Bryant returned to the starting lineup Monday against Kansas City after missing two games with a stomach ailment. The 28-year-old Bryant, who had thanked Reds second baseman Mike Moustakas after he self-reported possible coronavirus symptoms, spoke up when he himself wasn’t feeling well Saturday, and then he had to sit out while he worked his way through Major League Baseball’s pandemic protocols.
If we can add another part to our responsibility in that if you do feel something, you know, just stay away and take it as seriously as possible, Bryant said on a video conference call. That’s the only way we’re going to really get through a World Series. I just think it’s important. Put your pride and egos aside. It could end up helping the rest of your teammates out, too.
The Cubs haven’t had any positive coronavirus tests among their players since they started summer training camp a month ago. While everyone around the team acknowledges there is an element of luck to that record, they also believe the organization has done a good job with the protocols and the players have been cautious.
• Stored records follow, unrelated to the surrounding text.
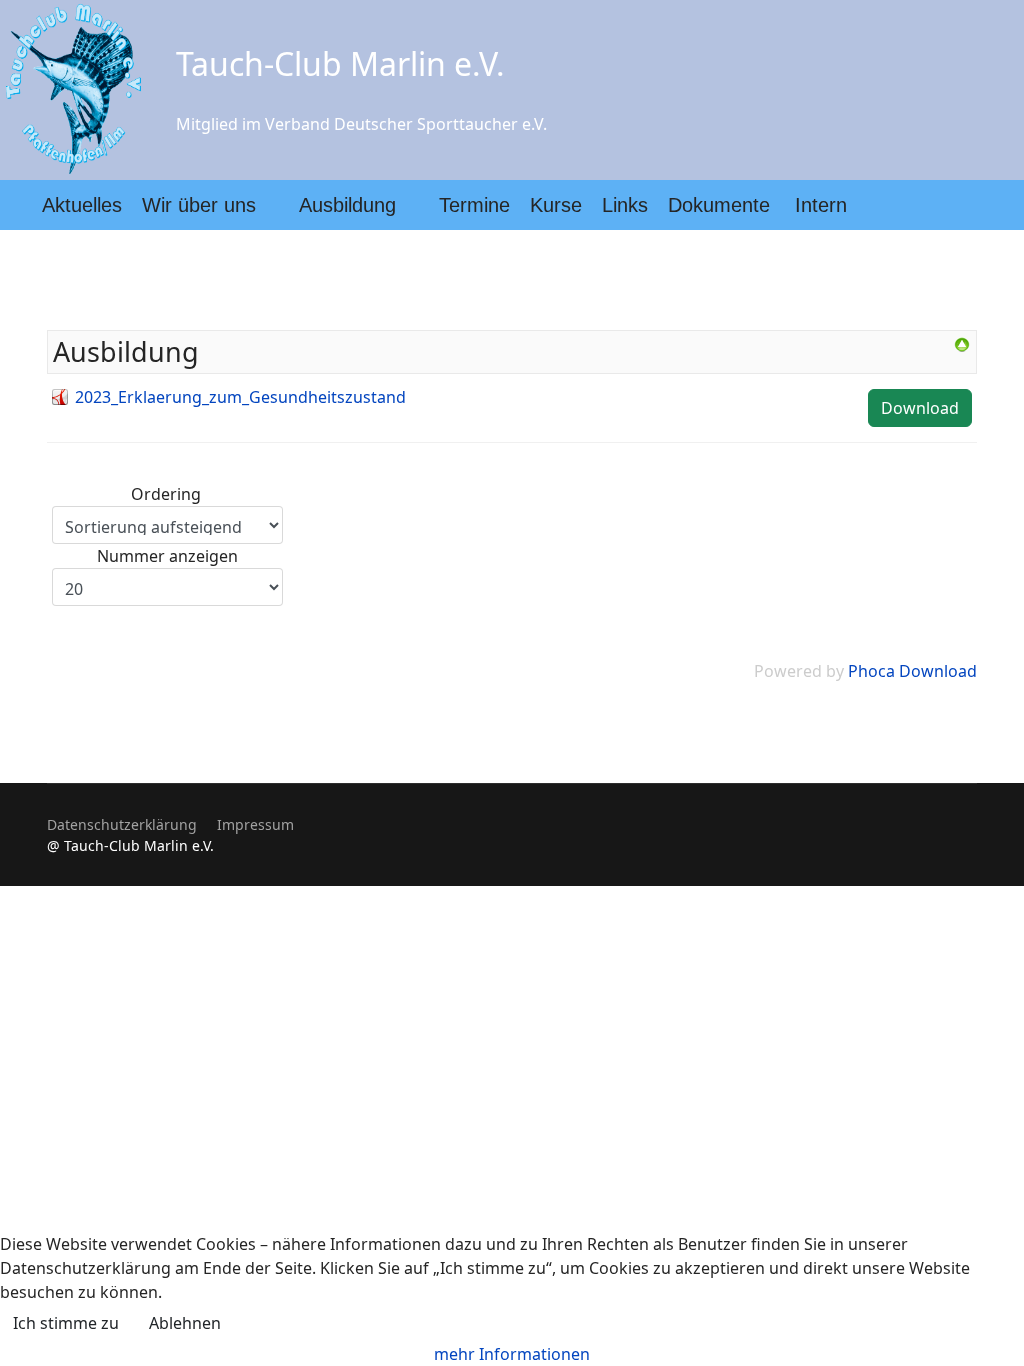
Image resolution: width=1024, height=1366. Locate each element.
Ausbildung (347, 205)
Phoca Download (912, 671)
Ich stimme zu (66, 1323)
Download (920, 408)
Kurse (556, 205)
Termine (474, 205)
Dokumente (719, 205)
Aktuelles (82, 205)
I think it proves that we’re doing things right, but the last thing you want is to relax and to get too comfortable, said outfielder Ian Happ, who serves as the team’s union representative. “I think it’s very important for us to continue on the path that we have.
I think the one thing that kind of resonates and that we keep saying to each other is you have to treat everybody like they have it, no matter if it’s your teammate, who you know exactly what they’ve been doing for the last 10 days, or if it’s somebody you see on the street.
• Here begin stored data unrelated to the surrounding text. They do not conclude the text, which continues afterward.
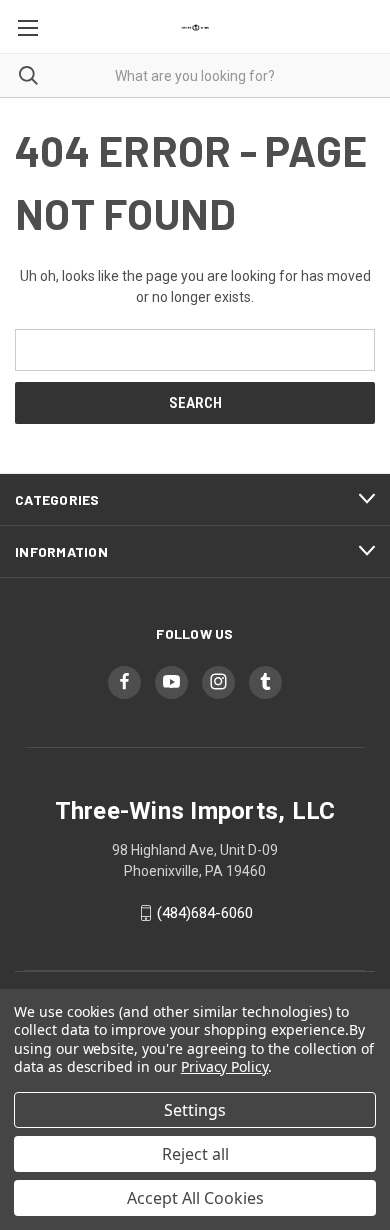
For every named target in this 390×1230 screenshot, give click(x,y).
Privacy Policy (224, 1066)
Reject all (195, 1154)
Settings (195, 1110)
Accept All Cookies (195, 1198)
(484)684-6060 (205, 913)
Bryant was leading off and playing left field for the first of four straight games against the Royals. The 2016 NL MVP is off to a tough start, batting .120 (3 for 25) in his first six games, but first-year manager David Ross said he isn’t concerned.
When you’re talking about star players that have track records, I try to think about, just look back on how many at-bats has he actually had and where the misses are, Ross said. It’s still so early for him with limited at-bats and limited playing time.